The histologic criteria for diagnosis were proposed by Meis et al. in 1991.
1, The tumor must consist of two morphologically distinct malignant cells.
2, One component must be astrocytic-like with necrosis, meeting the criteria for glioblastoma.
3, The sarcoma component resembles a spindle cell tumor.
4, and the smallest sarcoma area must fill a medium magnification field of view (10x eyepiece x 10x objective).
The typical lesion of gliosarcoma is a sarcomatous component arranged around a glioma component. Immunohistochemical staining is valuable in the diagnosis of gliosarcoma, which has a positive immunophenotype for glial fibrillary acidic protein (GFAP) in the glial component; reticulofibrillar staining reveals reticulofibrillar richness in the differentiated areas of the sarcoma. The pathological distinction between gliosarcoma and glioblastoma lies in the presence of positive expression of markers of the sarcomatous component in gliosarcoma, but not in glioblastoma. The positive expression of GFAP, on the other hand, helps to differentiate gliosarcoma from malignant meningioma and metastatic carcinoma in the brain.

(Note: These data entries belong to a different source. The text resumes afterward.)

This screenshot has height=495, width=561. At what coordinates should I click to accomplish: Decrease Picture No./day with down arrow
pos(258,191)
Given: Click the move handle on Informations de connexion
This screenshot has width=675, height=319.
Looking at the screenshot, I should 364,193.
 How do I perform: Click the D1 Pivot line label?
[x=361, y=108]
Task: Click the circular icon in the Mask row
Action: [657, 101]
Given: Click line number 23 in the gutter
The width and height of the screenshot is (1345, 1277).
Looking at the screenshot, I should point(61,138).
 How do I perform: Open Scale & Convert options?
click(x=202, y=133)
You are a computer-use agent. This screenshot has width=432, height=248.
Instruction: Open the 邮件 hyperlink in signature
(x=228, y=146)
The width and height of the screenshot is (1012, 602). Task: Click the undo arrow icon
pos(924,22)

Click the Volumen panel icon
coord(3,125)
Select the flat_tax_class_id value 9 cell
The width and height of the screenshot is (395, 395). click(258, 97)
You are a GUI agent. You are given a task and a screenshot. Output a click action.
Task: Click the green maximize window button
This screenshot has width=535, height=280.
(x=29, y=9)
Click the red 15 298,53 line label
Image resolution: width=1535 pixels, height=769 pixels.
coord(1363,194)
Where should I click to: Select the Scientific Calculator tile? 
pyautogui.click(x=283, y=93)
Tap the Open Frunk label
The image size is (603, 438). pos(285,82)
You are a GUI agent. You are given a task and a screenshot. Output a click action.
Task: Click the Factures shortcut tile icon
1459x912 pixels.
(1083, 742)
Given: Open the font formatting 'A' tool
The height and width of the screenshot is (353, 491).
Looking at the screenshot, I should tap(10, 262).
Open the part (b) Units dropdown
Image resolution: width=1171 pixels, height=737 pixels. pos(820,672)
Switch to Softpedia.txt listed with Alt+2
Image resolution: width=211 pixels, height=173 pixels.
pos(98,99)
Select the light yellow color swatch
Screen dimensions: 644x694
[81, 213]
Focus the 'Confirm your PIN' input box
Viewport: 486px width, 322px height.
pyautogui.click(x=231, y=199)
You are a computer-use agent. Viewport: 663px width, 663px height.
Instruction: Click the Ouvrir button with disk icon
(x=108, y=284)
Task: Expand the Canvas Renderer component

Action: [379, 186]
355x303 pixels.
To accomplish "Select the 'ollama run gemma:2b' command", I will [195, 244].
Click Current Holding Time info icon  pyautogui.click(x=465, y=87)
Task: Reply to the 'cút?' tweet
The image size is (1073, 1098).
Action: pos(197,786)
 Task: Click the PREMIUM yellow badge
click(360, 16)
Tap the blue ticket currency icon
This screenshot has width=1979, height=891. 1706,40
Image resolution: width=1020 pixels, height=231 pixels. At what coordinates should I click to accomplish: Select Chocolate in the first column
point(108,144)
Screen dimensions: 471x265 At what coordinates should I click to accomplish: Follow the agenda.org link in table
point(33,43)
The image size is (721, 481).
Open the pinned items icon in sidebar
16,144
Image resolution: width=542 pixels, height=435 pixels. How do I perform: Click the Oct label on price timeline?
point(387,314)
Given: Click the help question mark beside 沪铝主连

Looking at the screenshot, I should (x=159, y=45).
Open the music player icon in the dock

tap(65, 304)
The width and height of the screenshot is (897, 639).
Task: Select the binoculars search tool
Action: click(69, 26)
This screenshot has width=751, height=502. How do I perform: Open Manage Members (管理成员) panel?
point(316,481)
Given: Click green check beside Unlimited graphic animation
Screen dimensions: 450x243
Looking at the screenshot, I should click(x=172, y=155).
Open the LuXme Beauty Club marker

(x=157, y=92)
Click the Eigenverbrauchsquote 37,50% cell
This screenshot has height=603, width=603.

Similar to most malignant tumors in terms of treatment, gliosarcoma is treated with a combination of surgical resection, supplemented by radiotherapy and chemotherapy. During surgery, the tumor is mostly solid, well-defined and vascularized, so it is easier to achieve total resection. Superficially located tumors are not closely attached to the meninges and can be easily removed. Gliosarcoma with osseous differentiation has a harder texture and is relatively difficult to resect. Postoperative radiation therapy should be routinely administered. The long-term prognosis of radiotherapy patients is better than that of non-radiotherapy patients. The chemotherapy regimen may refer to that of glioblastoma.
The prognosis of gliosarcoma is similar to that of glioblastoma. One study showed that the mean survival for gliosarcoma was 26 weeks after symptom onset and 21 weeks after surgery, with a 6-month survival rate of 75% and a 1-year survival rate of 19%, with a median survival of 6-14.8 months. Survival can be increased by 8-15 weeks after radiotherapy.
In addition to being prone to in situ recurrence, gliosarcoma is also prone to intracranial implant metastases and extracranial metastases in the central nervous system. It has been found that the rate of extracranial metastasis is about 1% for glioblastoma and 11% for gliosarcoma. The reasons for such a huge difference in extracranial metastasis rates are currently believed to be as follows.
1, sarcoma components are prone to hematogenous metastasis.
2. Gliosarcoma mostly occurs in the temporal lobe, near the meninges and large draining venous sinuses, which facilitates hematogenous metastasis. Extracranial metastases mostly involve the lung, liver and lymph nodes. Multiple metastases can be seen. In addition, there are reports of intravascular tumor emboli found at autopsy, further suggesting that hematogenous metastasis is the mechanism of its multiple metastases.